Missouri Breaks appartient comme John McCabe d'Altman, Soldat bleu de Ralph Nelson, Pat Garrett et Billy le Kid de Peckinpah, ou Little Big Man du même Arthur Penn, à ce groupe de nouveaux westerns des années 70 qui donnaient du vieux Far West une image beaucoup plus réaliste, voire crue, et beaucoup moins romanesque, moins légendaire ou moins fantasmée. Arthur Penn, loin des conventions du genre, brosse le tableau d'une société dominée par les intérêts particuliers, à une époque (en 1880) où l'Ouest subit la grande mutation du mécanisme et du modernisme. Autant dire que l'esprit pionnier fordien et le lyrisme hawksien font place ici à un univers sans honneur.
Vu comme ça, le film, comparé aux westerns hollywoodiens à l'ancienne, peut déplaire aux puristes et n'intéressera en revanche que ceux qui aiment la relecture du Far West. De mon côté, ce n'est pas un de mes westerns préférés, loin de là, mais j'y trouve des qualités, et il faut en ces années 70, évoluer et voir le western sous un oeil différent.

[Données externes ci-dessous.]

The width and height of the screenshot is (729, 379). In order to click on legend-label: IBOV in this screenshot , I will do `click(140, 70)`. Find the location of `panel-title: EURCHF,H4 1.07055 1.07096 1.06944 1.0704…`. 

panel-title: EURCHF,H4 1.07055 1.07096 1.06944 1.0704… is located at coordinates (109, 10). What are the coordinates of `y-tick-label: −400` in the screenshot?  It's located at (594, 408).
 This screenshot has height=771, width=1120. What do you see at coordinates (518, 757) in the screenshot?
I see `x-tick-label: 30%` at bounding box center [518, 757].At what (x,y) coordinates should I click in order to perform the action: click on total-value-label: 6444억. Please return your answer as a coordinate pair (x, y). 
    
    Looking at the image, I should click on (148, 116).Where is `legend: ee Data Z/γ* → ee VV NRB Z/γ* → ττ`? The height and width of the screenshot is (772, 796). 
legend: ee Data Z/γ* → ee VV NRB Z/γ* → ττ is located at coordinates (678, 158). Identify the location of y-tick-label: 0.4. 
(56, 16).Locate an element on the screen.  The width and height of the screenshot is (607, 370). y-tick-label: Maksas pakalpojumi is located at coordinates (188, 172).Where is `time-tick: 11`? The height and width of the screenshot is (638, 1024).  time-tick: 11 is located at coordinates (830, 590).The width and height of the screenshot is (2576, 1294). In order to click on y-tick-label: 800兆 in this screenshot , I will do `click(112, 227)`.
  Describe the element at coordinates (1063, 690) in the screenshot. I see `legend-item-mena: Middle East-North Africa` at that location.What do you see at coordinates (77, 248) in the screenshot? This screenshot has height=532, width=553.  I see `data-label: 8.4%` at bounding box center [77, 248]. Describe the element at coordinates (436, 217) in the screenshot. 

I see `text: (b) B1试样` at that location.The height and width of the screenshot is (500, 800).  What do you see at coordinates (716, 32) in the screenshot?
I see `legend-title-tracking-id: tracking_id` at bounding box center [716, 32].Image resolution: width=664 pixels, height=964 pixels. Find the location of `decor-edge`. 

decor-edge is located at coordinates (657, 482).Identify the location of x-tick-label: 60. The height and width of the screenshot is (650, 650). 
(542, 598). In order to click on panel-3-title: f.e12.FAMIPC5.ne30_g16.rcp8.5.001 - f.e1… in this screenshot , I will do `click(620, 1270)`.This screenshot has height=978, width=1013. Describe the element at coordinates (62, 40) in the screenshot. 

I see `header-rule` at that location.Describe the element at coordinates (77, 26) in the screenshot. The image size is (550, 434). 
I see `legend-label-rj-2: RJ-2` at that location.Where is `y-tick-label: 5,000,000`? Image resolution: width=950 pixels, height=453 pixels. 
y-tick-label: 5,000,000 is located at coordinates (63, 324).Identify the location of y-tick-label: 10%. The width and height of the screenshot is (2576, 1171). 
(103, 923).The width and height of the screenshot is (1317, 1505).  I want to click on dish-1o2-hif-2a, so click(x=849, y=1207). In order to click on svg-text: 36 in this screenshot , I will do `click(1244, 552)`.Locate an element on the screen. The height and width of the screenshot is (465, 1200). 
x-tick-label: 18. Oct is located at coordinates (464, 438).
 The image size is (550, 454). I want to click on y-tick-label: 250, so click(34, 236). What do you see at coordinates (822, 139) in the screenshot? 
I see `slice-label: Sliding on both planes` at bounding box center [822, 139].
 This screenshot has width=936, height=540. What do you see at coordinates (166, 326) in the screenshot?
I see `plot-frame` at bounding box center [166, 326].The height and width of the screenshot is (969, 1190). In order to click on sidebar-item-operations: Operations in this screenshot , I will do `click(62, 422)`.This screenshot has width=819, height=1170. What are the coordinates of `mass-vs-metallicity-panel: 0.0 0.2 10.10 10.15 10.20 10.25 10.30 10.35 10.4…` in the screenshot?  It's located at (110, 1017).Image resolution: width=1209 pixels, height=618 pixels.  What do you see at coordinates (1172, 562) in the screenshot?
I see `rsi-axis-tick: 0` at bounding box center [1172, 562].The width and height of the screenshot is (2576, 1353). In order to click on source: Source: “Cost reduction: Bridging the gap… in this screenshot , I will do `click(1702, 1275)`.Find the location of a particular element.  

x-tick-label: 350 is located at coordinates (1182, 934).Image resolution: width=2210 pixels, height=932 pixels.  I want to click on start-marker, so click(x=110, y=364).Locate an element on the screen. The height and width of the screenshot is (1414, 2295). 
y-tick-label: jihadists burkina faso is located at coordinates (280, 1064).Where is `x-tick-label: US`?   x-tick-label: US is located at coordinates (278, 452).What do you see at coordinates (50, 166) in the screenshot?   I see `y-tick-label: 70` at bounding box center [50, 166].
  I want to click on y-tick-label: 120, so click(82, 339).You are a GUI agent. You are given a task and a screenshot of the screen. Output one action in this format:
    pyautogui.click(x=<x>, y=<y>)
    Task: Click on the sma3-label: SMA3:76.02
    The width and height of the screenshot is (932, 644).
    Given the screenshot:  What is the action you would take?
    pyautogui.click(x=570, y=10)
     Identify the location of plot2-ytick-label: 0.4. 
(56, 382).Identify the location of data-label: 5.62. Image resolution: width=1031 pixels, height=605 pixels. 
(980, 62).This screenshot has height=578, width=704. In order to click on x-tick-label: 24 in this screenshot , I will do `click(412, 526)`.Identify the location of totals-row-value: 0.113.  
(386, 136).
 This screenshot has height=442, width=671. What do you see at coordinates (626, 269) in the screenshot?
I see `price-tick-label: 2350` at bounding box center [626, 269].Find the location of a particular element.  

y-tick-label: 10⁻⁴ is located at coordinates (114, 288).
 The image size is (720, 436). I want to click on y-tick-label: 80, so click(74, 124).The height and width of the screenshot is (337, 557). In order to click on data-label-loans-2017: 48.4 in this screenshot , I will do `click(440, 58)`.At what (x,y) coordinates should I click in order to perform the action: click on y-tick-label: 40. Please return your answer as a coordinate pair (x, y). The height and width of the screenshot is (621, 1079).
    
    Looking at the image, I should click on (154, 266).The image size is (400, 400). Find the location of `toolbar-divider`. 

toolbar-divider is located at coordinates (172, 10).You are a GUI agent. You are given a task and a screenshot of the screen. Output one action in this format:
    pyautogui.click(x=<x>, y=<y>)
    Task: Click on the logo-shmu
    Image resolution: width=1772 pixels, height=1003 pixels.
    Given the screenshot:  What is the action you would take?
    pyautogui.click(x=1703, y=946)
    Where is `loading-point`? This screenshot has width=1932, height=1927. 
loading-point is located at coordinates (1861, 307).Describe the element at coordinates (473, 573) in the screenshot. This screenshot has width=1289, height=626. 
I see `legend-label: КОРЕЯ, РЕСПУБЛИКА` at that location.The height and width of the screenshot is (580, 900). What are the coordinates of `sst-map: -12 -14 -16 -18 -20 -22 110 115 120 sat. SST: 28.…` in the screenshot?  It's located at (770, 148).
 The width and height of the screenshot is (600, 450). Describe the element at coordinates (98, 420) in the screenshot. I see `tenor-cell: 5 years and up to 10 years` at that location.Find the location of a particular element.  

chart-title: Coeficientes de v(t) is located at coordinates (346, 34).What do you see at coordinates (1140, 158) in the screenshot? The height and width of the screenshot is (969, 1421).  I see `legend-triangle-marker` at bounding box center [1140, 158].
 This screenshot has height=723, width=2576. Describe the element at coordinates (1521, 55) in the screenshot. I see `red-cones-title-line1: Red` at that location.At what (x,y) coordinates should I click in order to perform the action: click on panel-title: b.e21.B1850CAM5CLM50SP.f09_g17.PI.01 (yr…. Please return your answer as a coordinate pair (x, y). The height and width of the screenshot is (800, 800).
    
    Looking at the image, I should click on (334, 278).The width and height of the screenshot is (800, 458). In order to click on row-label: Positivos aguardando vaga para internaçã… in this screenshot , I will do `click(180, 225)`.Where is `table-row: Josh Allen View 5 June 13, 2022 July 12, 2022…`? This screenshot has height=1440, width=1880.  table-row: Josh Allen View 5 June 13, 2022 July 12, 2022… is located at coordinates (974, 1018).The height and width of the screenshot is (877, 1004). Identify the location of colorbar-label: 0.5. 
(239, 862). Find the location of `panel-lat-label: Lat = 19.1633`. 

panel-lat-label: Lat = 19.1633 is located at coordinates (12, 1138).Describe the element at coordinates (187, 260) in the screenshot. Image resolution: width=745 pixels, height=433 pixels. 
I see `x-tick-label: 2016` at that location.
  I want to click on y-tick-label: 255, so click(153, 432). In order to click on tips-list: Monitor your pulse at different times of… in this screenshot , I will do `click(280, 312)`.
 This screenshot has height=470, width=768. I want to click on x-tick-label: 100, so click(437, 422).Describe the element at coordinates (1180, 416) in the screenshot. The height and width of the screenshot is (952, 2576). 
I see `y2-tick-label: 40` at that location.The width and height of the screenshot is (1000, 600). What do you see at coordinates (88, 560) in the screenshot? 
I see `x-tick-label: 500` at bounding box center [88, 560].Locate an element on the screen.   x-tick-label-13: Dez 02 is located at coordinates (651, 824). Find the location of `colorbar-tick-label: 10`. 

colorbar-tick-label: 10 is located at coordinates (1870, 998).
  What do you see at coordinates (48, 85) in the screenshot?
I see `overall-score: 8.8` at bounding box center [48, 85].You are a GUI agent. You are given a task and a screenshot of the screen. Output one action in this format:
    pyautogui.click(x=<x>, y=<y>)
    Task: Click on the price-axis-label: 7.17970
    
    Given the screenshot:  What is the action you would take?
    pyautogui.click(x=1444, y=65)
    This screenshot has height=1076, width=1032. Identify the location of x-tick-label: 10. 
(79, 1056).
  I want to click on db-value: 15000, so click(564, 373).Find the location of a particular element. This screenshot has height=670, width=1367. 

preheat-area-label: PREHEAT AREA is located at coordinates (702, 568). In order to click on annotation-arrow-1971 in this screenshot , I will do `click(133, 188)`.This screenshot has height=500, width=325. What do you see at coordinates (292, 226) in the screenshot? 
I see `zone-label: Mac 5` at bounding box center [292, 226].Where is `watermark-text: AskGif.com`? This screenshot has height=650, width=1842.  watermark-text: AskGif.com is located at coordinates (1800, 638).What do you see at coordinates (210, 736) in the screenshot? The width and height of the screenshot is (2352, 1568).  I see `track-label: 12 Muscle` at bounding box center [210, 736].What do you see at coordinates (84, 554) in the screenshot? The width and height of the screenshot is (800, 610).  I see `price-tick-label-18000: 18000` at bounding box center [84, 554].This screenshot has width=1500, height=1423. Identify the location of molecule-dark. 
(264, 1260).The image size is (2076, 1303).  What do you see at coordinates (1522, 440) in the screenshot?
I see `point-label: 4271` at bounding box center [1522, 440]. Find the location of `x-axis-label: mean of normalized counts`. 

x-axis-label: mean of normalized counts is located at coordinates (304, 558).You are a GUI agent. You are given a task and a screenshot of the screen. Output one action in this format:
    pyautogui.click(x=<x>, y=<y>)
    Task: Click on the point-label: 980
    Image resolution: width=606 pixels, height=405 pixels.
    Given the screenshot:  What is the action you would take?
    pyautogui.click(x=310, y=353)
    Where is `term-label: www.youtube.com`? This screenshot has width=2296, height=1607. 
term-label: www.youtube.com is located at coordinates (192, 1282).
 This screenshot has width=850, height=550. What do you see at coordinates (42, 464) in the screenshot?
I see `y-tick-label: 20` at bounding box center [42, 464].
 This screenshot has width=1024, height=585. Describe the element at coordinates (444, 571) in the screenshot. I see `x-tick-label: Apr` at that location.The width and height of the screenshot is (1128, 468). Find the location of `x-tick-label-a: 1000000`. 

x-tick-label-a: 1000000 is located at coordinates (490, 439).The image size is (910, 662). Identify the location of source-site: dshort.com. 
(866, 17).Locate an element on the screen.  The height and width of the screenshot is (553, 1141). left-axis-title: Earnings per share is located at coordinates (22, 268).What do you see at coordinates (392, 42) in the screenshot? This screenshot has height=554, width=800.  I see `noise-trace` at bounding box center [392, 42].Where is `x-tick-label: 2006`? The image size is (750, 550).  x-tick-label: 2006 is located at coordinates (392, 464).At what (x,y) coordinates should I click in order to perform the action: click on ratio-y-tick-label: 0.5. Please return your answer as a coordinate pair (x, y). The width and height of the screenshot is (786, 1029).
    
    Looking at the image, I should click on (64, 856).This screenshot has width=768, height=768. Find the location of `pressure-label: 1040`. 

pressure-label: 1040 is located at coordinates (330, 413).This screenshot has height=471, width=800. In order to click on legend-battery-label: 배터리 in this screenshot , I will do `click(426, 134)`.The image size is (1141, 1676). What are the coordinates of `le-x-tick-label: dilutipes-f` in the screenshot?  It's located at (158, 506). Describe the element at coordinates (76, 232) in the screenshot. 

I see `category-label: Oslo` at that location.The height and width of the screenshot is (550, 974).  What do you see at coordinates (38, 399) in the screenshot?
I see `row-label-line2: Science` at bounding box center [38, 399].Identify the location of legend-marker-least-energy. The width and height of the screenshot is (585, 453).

D'autant plus que le grand atout de Missouri Breaks, c'est non seulement cet aspect désenchanté qui tourne la mythologie westernienne en dérision en n'hésitant pas à frôler la caricature, mais surtout c'est la confrontation des 2 monstres sacrés que sont Brando et Nicholson. Celui-ci est un peu moins cabotin que d'habitude, alors que Brando se livre à un ahurissant numéro d'acteur, à la limite de l'autoparodie, notamment quand il se déguise en vieille dame. Leurs prestations pimentent ce western à la folie baroque assez curieuse.